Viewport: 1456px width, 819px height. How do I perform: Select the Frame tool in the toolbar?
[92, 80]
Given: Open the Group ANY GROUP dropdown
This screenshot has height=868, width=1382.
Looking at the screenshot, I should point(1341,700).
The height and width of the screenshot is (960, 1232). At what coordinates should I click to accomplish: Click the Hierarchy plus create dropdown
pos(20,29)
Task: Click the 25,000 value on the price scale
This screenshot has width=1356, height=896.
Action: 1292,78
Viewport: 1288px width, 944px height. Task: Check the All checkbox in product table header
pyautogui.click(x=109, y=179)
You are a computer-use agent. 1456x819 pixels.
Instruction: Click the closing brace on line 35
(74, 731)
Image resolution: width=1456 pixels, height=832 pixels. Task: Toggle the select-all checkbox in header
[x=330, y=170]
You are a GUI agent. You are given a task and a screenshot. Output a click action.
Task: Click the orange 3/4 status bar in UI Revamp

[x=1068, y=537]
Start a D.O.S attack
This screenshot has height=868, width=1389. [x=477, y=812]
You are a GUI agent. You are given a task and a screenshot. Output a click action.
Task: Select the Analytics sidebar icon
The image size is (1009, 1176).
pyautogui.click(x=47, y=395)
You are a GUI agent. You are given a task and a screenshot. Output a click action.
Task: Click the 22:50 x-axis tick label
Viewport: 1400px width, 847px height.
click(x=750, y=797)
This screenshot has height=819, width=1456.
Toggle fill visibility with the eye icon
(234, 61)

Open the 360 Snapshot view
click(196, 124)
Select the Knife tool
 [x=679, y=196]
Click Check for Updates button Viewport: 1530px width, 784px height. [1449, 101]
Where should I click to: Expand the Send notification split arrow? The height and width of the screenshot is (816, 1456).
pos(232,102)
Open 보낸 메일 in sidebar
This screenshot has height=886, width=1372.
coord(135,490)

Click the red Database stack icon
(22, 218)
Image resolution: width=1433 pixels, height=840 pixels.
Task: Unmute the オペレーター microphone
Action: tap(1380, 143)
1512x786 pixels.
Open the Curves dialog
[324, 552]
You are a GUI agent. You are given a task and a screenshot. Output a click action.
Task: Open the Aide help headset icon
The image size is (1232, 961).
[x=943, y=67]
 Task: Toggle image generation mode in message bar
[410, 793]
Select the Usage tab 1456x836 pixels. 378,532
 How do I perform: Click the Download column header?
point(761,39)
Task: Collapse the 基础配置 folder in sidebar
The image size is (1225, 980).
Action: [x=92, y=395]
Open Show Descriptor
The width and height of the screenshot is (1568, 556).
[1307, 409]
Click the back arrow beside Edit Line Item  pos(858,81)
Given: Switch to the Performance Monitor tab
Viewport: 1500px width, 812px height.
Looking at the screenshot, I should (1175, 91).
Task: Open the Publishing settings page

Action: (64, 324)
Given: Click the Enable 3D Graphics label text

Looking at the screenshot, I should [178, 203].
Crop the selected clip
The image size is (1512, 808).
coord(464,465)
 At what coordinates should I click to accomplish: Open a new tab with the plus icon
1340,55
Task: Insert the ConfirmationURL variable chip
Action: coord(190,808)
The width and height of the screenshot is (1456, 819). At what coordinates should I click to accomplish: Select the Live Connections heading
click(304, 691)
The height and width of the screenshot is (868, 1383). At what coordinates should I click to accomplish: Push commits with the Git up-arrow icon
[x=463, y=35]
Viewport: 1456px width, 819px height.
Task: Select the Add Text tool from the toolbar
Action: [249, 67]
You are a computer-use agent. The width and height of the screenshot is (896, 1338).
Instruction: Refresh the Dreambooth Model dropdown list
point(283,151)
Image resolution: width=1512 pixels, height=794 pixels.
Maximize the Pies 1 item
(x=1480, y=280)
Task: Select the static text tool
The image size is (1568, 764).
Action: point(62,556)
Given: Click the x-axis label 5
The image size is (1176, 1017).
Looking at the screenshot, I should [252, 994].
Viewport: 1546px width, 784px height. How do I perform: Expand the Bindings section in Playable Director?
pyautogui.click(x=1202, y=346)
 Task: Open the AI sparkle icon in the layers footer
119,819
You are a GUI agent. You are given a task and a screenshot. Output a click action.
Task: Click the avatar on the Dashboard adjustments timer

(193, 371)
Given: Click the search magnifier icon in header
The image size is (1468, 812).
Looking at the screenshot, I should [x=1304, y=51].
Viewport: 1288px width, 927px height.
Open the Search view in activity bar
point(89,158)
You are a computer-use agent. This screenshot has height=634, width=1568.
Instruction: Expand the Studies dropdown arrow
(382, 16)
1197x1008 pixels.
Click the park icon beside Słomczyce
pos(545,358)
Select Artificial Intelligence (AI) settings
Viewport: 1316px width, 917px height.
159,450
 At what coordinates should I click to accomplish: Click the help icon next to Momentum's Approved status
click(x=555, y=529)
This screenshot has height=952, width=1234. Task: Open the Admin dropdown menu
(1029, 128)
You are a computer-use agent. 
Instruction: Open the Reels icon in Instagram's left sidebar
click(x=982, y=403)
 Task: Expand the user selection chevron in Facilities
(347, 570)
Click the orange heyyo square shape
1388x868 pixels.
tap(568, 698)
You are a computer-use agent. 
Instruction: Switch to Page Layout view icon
..........
▶ What the exercise asks:
All entries are to be returned word for word.

▶ Answer box:
Viewport: 1456px width, 819px height. How do I perform: Select the Frame tool in the toolbar?
[92, 80]
Given: Open the Group ANY GROUP dropdown
This screenshot has height=868, width=1382.
Looking at the screenshot, I should point(1341,700).
The height and width of the screenshot is (960, 1232). At what coordinates should I click to accomplish: Click the Hierarchy plus create dropdown
pos(20,29)
Task: Click the 25,000 value on the price scale
This screenshot has width=1356, height=896.
Action: 1292,78
Viewport: 1288px width, 944px height. Task: Check the All checkbox in product table header
pyautogui.click(x=109, y=179)
You are a computer-use agent. 1456x819 pixels.
Instruction: Click the closing brace on line 35
(74, 731)
Image resolution: width=1456 pixels, height=832 pixels. Task: Toggle the select-all checkbox in header
[x=330, y=170]
You are a GUI agent. You are given a task and a screenshot. Output a click action.
Task: Click the orange 3/4 status bar in UI Revamp

[x=1068, y=537]
Start a D.O.S attack
This screenshot has height=868, width=1389. [x=477, y=812]
You are a GUI agent. You are given a task and a screenshot. Output a click action.
Task: Select the Analytics sidebar icon
The image size is (1009, 1176).
pyautogui.click(x=47, y=395)
You are a GUI agent. You are given a task and a screenshot. Output a click action.
Task: Click the 22:50 x-axis tick label
Viewport: 1400px width, 847px height.
click(x=750, y=797)
This screenshot has height=819, width=1456.
Toggle fill visibility with the eye icon
(234, 61)

Open the 360 Snapshot view
click(196, 124)
Select the Knife tool
 [x=679, y=196]
Click Check for Updates button Viewport: 1530px width, 784px height. [1449, 101]
Where should I click to: Expand the Send notification split arrow? The height and width of the screenshot is (816, 1456).
pos(232,102)
Open 보낸 메일 in sidebar
This screenshot has height=886, width=1372.
coord(135,490)

Click the red Database stack icon
(22, 218)
Image resolution: width=1433 pixels, height=840 pixels.
Task: Unmute the オペレーター microphone
Action: tap(1380, 143)
1512x786 pixels.
Open the Curves dialog
[324, 552]
You are a GUI agent. You are given a task and a screenshot. Output a click action.
Task: Open the Aide help headset icon
The image size is (1232, 961).
[x=943, y=67]
 Task: Toggle image generation mode in message bar
[410, 793]
Select the Usage tab 1456x836 pixels. 378,532
 How do I perform: Click the Download column header?
point(761,39)
Task: Collapse the 基础配置 folder in sidebar
The image size is (1225, 980).
Action: [x=92, y=395]
Open Show Descriptor
The width and height of the screenshot is (1568, 556).
[1307, 409]
Click the back arrow beside Edit Line Item  pos(858,81)
Given: Switch to the Performance Monitor tab
Viewport: 1500px width, 812px height.
Looking at the screenshot, I should (1175, 91).
Task: Open the Publishing settings page

Action: (64, 324)
Given: Click the Enable 3D Graphics label text

Looking at the screenshot, I should [178, 203].
Crop the selected clip
The image size is (1512, 808).
coord(464,465)
 At what coordinates should I click to accomplish: Open a new tab with the plus icon
1340,55
Task: Insert the ConfirmationURL variable chip
Action: coord(190,808)
The width and height of the screenshot is (1456, 819). At what coordinates should I click to accomplish: Select the Live Connections heading
click(304, 691)
The height and width of the screenshot is (868, 1383). At what coordinates should I click to accomplish: Push commits with the Git up-arrow icon
[x=463, y=35]
Viewport: 1456px width, 819px height.
Task: Select the Add Text tool from the toolbar
Action: [249, 67]
You are a computer-use agent. The width and height of the screenshot is (896, 1338).
Instruction: Refresh the Dreambooth Model dropdown list
point(283,151)
Image resolution: width=1512 pixels, height=794 pixels.
Maximize the Pies 1 item
(x=1480, y=280)
Task: Select the static text tool
The image size is (1568, 764).
Action: point(62,556)
Given: Click the x-axis label 5
The image size is (1176, 1017).
Looking at the screenshot, I should [252, 994].
Viewport: 1546px width, 784px height. How do I perform: Expand the Bindings section in Playable Director?
pyautogui.click(x=1202, y=346)
 Task: Open the AI sparkle icon in the layers footer
119,819
You are a GUI agent. You are given a task and a screenshot. Output a click action.
Task: Click the avatar on the Dashboard adjustments timer

(193, 371)
Given: Click the search magnifier icon in header
The image size is (1468, 812).
Looking at the screenshot, I should [x=1304, y=51].
Viewport: 1288px width, 927px height.
Open the Search view in activity bar
point(89,158)
You are a computer-use agent. This screenshot has height=634, width=1568.
Instruction: Expand the Studies dropdown arrow
(382, 16)
1197x1008 pixels.
Click the park icon beside Słomczyce
pos(545,358)
Select Artificial Intelligence (AI) settings
Viewport: 1316px width, 917px height.
159,450
 At what coordinates should I click to accomplish: Click the help icon next to Momentum's Approved status
click(x=555, y=529)
This screenshot has height=952, width=1234. Task: Open the Admin dropdown menu
(1029, 128)
You are a computer-use agent. 
Instruction: Open the Reels icon in Instagram's left sidebar
click(x=982, y=403)
 Task: Expand the user selection chevron in Facilities
(347, 570)
Click the orange heyyo square shape
1388x868 pixels.
tap(568, 698)
You are a computer-use agent. 
Instruction: Switch to Page Layout view icon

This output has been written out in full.